Tu ne mettras pas à découvert la nudité de cette femme ni de sa fille; tu ne prendras pas la fille de son fils, ni la fille de sa fille, pour mettre sa nudité à découvert; elles sont tes proches, et ce serait une impiété.
18 Karın yaşadığı sürece onun kızkardeşini kuma olarak almayacak ve onunla cinsel ilişki kurmayacaksın.
Tu ne donneras pas à ta femme, encore vivante, sa sœur pour rivale, et tu ne mettras pas à découvert la nudité de celle-ci.
19 “‘Âdet gördüğü için kirli sayılan bir kadınla cinsel ilişki kurmayacaksın.
Tu ne t'approcheras pas de la femme pour mettre sa nudité à découvert, quand elle est assise à part à cause de son impiété.
20 Komşunun karısıyla cinsel ilişki kurarak kendini kirletmeyeceksin.
Tu n'auras pas commerce avec la femme de ton prochain, pour te souiller avec elle.
21 İlah Molek'e ateşte kurban edilmek üzere çocuklarından hiçbirini vermeyeceksin. Tanrın'ın adına leke getirmeyeceksin. RAB benim.
Tu ne donneras pas de tes enfants pour qu'ils servent Moloch, et tu ne souilleras pas mon nom saint: je suis le Seigneur.
22 Kadınla yatar gibi bir erkekle yatma. Bu iğrençtir.
Tu n'auras pas commerce avec un autre homme, comme avec une femme, car c'est une abomination,
23 Bir hayvanla cinsel ilişki kurmayacaksın. Kendini kirletmiş olursun. Kadınlar cinsel ilişki kurmak amacıyla bir hayvana yaklaşmayacak. Sapıklıktır bu.
Tu n'auras pas commerce avec un quadrupède, pour te souiller avec lui; nulle femme n'aura commerce avec un quadrupède, car c'est une abomination.
24 “‘Bu davranışların hiçbiriyle kendinizi kirletmeyin. Çünkü önünüzden kovacağım uluslar böyle kirlendiler.
Ne vous souillez d'aucune de ces choses; car toutes les nations que je vais chasser devant vous en sont souillées.
25 Onların yüzünden ülke bile kirlendi. Günahından ötürü ülkeyi cezalandırdım.
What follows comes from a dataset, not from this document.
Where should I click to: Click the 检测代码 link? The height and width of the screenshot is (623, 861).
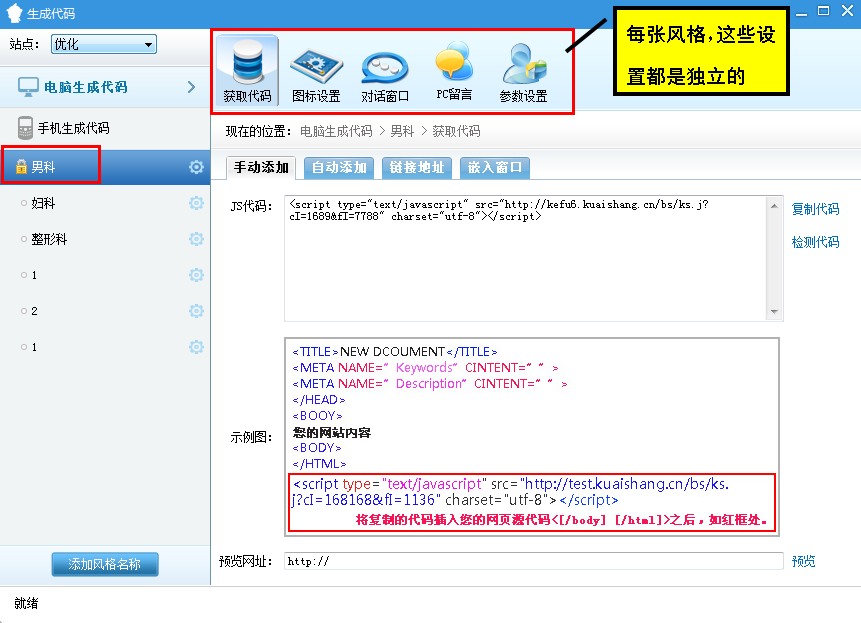coord(815,242)
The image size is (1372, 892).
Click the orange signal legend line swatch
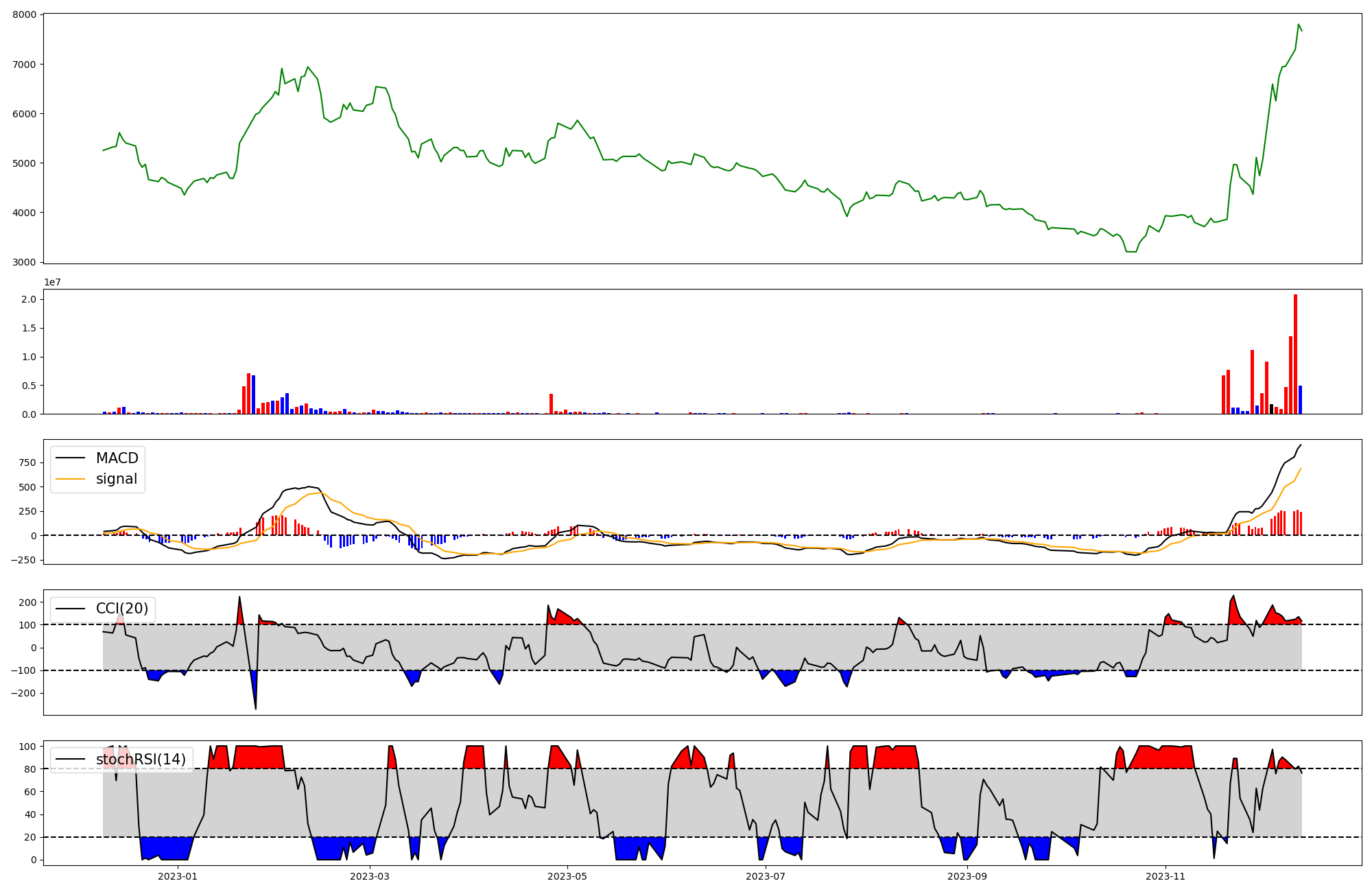point(71,480)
Ülke, üzerinde yaşayan halkı kusuyor.
La terre en est souillée, et c'est à cause de leur iniquité que je les punis; la terre s'est soulevée d'horreur contre ceux qui l'habitent.
26 İster yerli olsun, ister aranızda yaşayan yabancılar olsun kurallarıma ve ilkelerime göre yaşayacaksınız. Bu iğrençliklerin hiçbirini yapmayacaksınız.
Vous observerez toutes mes lois, tous mes préceptes, et vous ne commettrez aucune de ces abominations, pas plus l'indigène que le prosélyte établi parmi vous.
27 Sizden önce bu ülkede yaşayan insanlar bütün bu iğrençlikleri yaparak ülkeyi kirlettiler.
Car ce sont toutes les abominations qu'ont commises les hommes de cette terre qui vous ont précédés.
28 Eğer siz de ülkeyi kirletirseniz, ülke sizden önceki uluslara yaptığı gibi sizi de kusar.
De peur que la terre ne se soulève d'horreur contre vous, parce que vous la souilleriez; elle s'est soulevée contre les nations qui vous précèdent.
29 “‘Kim bu iğrençliklerden birini yaparsa halkın arasından atılacaktır.
C'est pourquoi quiconque commettra quelqu'une de ces abominations, sera exterminé parmi son peuple.
30 Buyruklarımı yerine getirin, sizden önceki insanların iğrenç törelerine uyarak kendinizi kirletmeyin. Tanrınız RAB benim.’”
Vous observerez mes préceptes, afin que vous ne suiviez en rien toutes ces coutumes abominables qui ont existé avant vous, et que vous n'en soyez point souillés; car je suis le Seigneur votre Dieu.